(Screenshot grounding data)
- - - - -

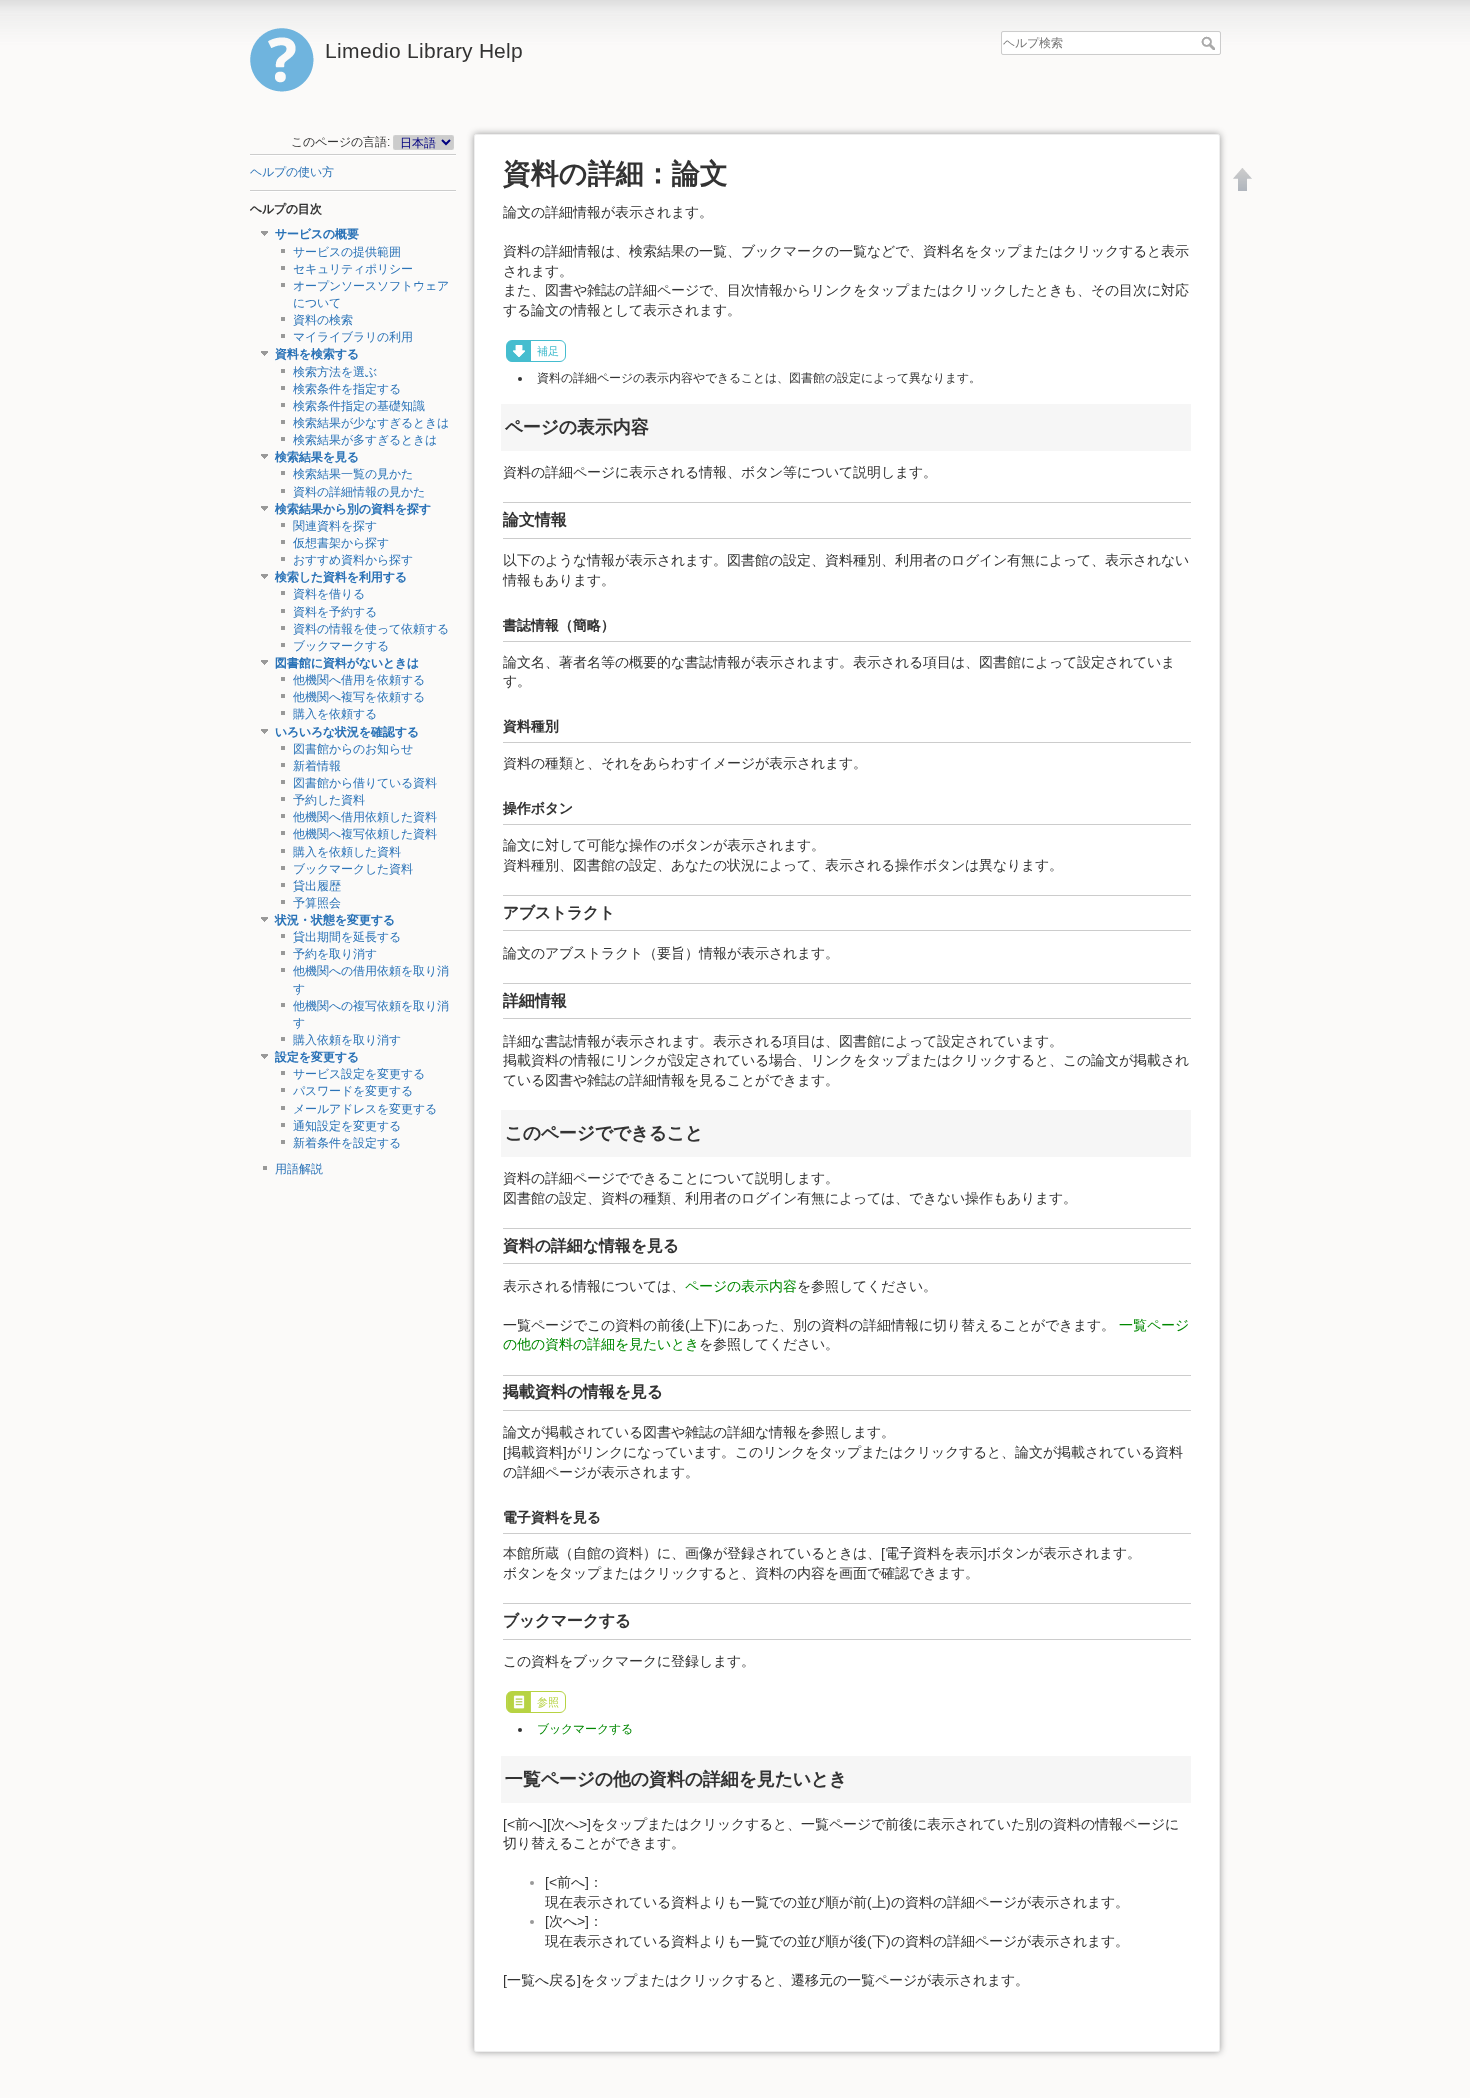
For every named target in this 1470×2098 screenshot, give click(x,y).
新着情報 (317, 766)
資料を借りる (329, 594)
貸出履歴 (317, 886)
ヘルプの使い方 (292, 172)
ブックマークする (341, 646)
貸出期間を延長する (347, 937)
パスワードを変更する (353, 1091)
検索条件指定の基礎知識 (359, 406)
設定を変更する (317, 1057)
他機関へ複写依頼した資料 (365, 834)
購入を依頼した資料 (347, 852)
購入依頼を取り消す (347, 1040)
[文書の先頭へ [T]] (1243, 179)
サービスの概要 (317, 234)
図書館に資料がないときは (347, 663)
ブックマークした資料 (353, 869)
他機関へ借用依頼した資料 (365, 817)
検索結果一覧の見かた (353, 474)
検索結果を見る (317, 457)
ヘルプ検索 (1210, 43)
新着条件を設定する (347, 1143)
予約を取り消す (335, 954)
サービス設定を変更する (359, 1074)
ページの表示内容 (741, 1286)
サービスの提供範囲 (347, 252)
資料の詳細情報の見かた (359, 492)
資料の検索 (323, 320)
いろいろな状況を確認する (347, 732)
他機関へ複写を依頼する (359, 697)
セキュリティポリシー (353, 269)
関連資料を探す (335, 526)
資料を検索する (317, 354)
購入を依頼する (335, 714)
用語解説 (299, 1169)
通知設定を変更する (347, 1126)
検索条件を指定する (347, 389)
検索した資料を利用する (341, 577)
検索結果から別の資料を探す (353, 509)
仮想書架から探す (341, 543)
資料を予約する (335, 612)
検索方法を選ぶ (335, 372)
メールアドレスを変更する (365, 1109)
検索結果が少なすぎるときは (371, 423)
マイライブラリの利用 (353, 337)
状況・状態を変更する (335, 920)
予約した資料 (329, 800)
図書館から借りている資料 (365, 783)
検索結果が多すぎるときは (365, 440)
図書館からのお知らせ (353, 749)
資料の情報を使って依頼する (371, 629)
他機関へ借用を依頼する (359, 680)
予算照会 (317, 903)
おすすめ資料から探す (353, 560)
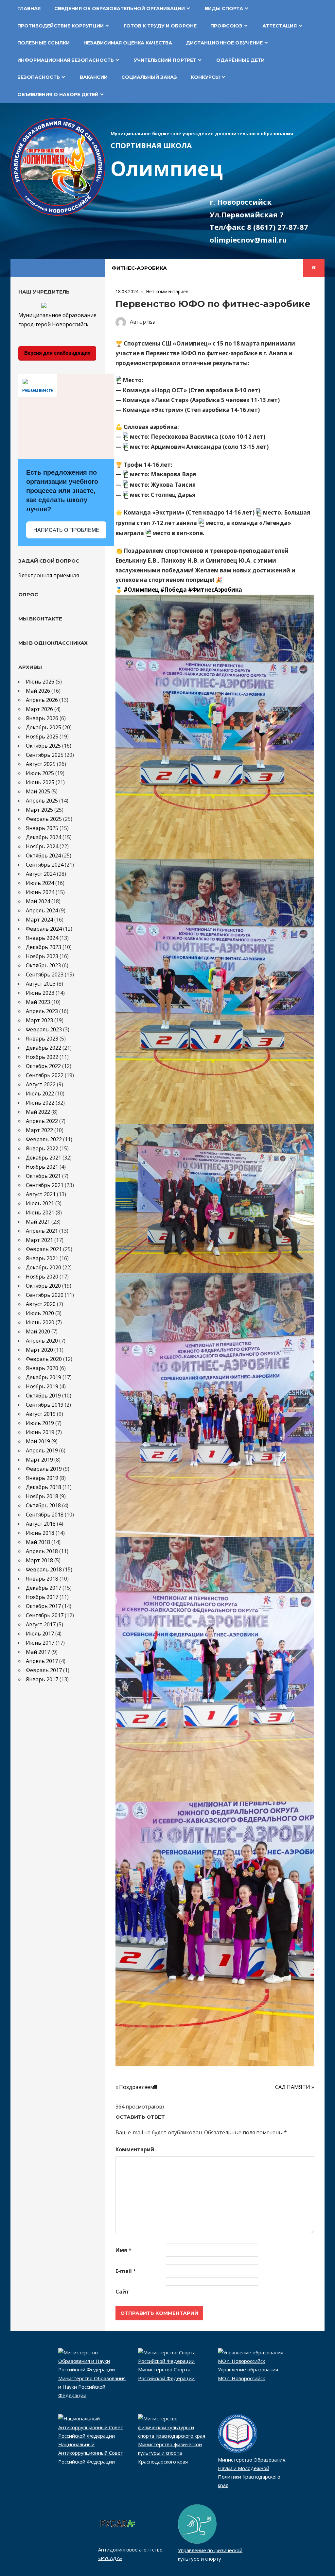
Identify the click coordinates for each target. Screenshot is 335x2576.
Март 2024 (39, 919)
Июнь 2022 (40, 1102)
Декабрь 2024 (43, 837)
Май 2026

- - - - -

_Work item_: Scan the records above for the string "target", then report every line that contains it.

_Answer to this exercise_:
For every named target in this 1470×2098 screenshot, give click(x,y).
Identify the click coordinates for each target. Screenshot is 335x2576.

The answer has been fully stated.